わたしがはじめてこの曲を聞いたのは2020年。発売から10年以上たち、作詞作曲ボーカルの志村正彦はすでに亡くなっていました。

ちょうどコロナの全盛期で、自粛警察の嵐が吹き荒れていたころ、わたしは地方の温泉をこっそりと訪れお金を落とす=経済をまわす活動をしていました。
そのときよく聞いていた曲です。

個人的には、東北地方なかでも秋田と岩手、信州の空、空気にとてもマッチしていて、しかも聞くたびに心が揺れ感傷的になるのです。

この曲のテーマは花火だから、夕方から夜にかけてのはずなのに、わたしにとっては昼間、空気が透明すぎて目に染みるような青空や入道雲を見あげながら聞く方が、なぜだかより響いてくるのです。

東京や神奈川だと不思議と響きが弱い。空気のせいか、もしくは日常生活の影響が強すぎるのかもしれません。高村光太郎によれば智恵子さんも「東京には空がない」と言っていたくらいですから。

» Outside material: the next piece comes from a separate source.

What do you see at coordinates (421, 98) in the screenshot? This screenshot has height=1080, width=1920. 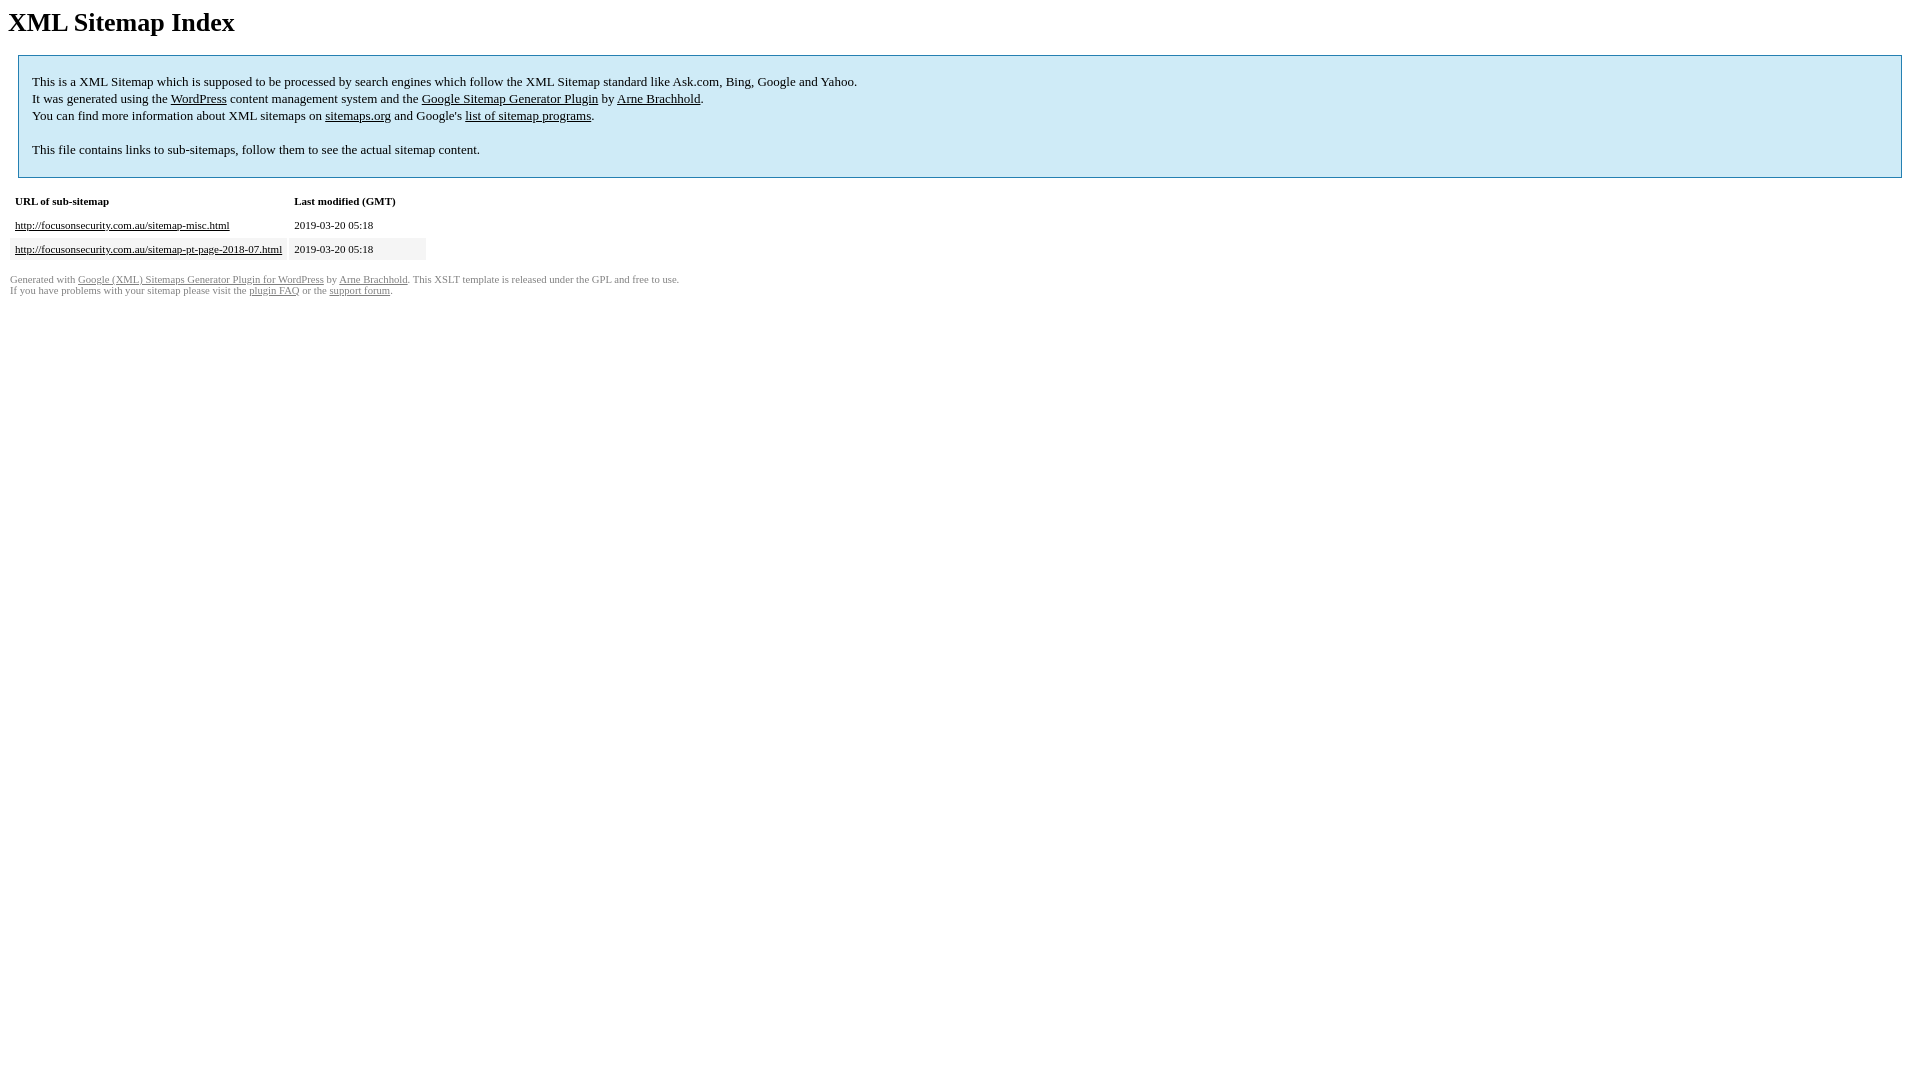 I see `'Google Sitemap Generator Plugin'` at bounding box center [421, 98].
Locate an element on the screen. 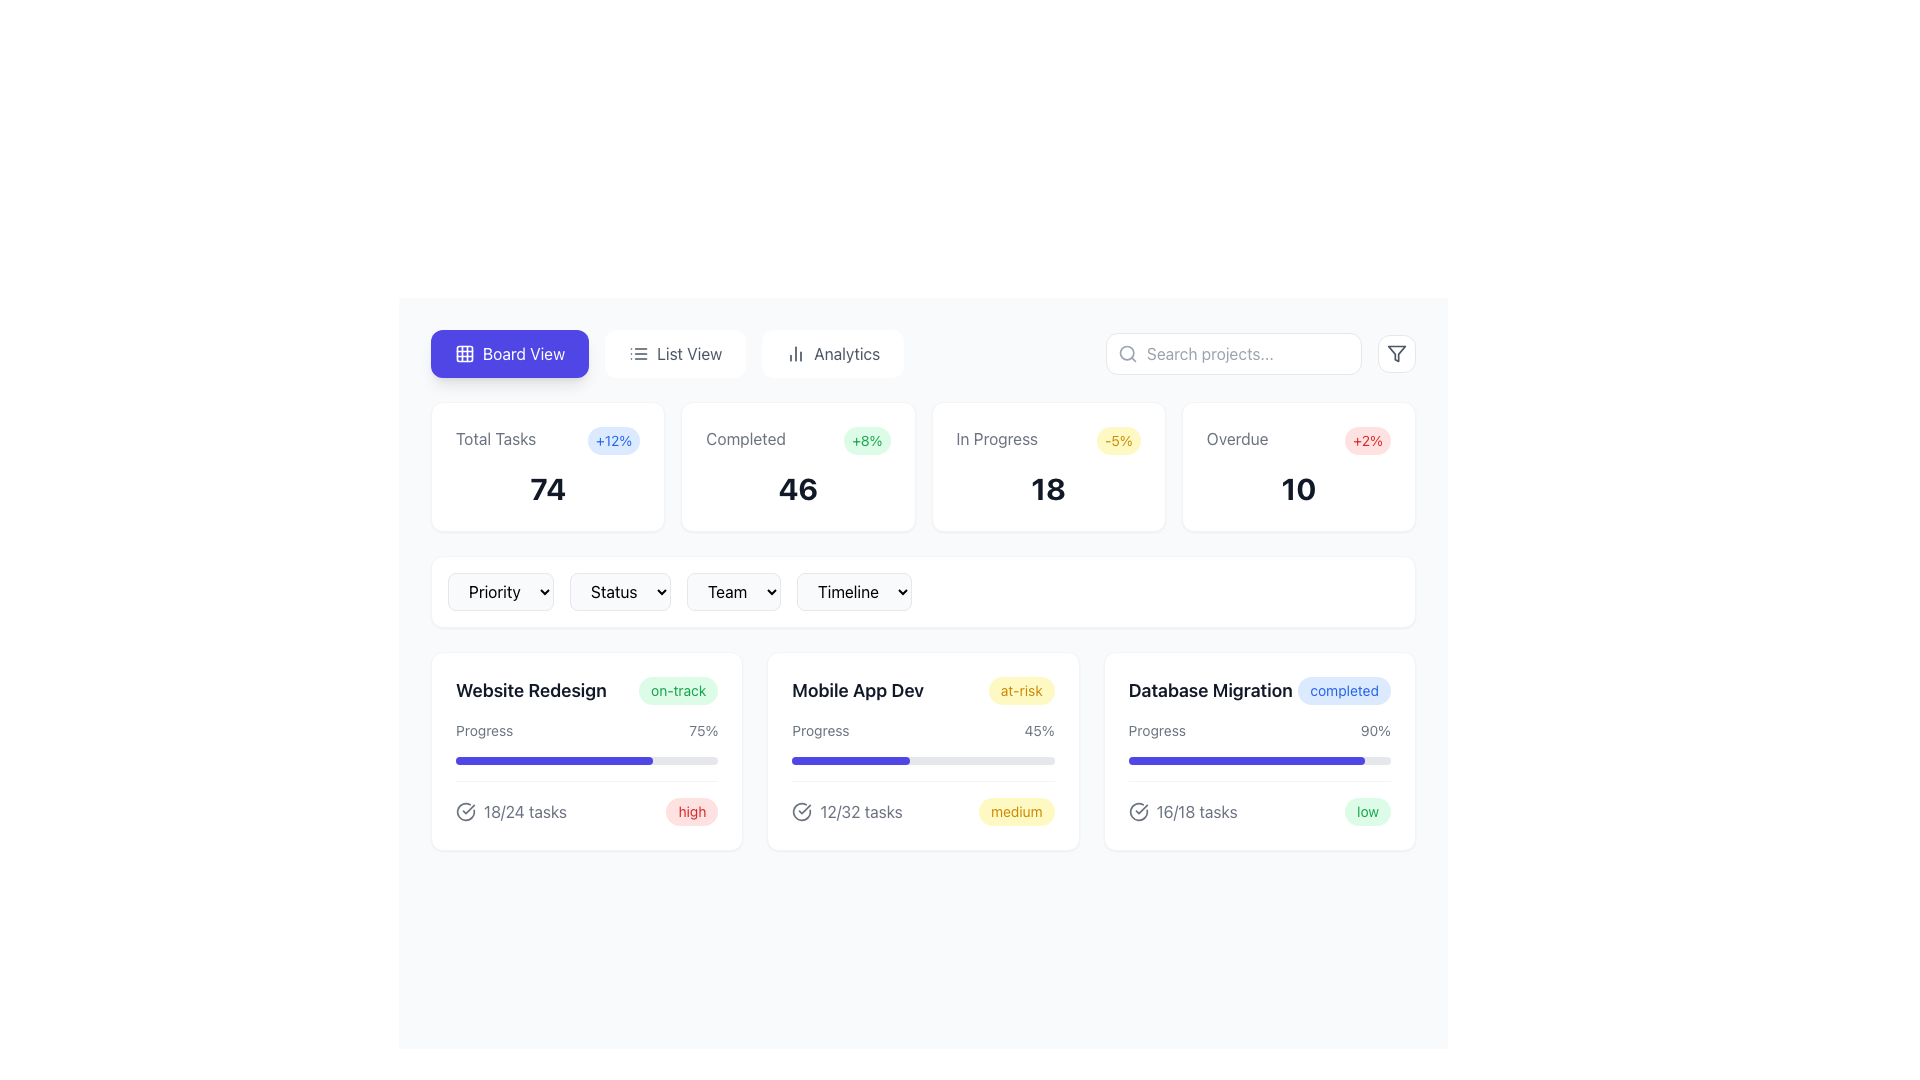 The width and height of the screenshot is (1920, 1080). the visual progress represented by the progress bar located in the 'Database Migration' section, which shows 90% completion for the task is located at coordinates (1258, 760).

なにが響くのか、人それぞれなのですが、わたしの場合、何か遠い日に約束をした、それを守れずにいる、そこから目を背けている後ろめたさ、あるいはあきらめ、挫折といった感情が沸き上がるのです。

具体的にどんな約束だったとか、誰とした会話だったとかが思い出されるわけではなく、漠然と心にざわざわと波風が立ち始めるのです。
あきらめているはずなのに、あきらめきれていないからなのか、あきらめずに立ち向かうために戻ろうとしている人への感情移入なのか、わかりません。

とにかくこの曲を聴くと、忘れていた大事なことを思い出す感じがします。歌詞からは恋愛のようにも見えるのですが、わたしの場合はもっと大きな、例えばどのように生きるかとか、そっちの感覚なんですよね。

「お前の志はどこにいったんだ、なんだその生き様は」と、顔が浮かばない誰かに言われているような感じといえばいいんでしょうか。過去の自分かもしれない。

フジファブリックのもう一つの名曲、”茜色の夕日“にでてくる歌詞「忘れることはできないな そんなことを思っていたんだ」にも通じるものがあります。
抽象度は違えど、わたしのなかでは同じモチーフあるいは世界観を感じます。

すいません。つい、いつもの調子でややこしいことを言ってしまいました。

単純に、そして素直に、みなさんがどのように感じるか、ぜひ一度聞いてみてほしいと思います。

本当にすばらしい曲です。天国にいる志村さん、ありがとう。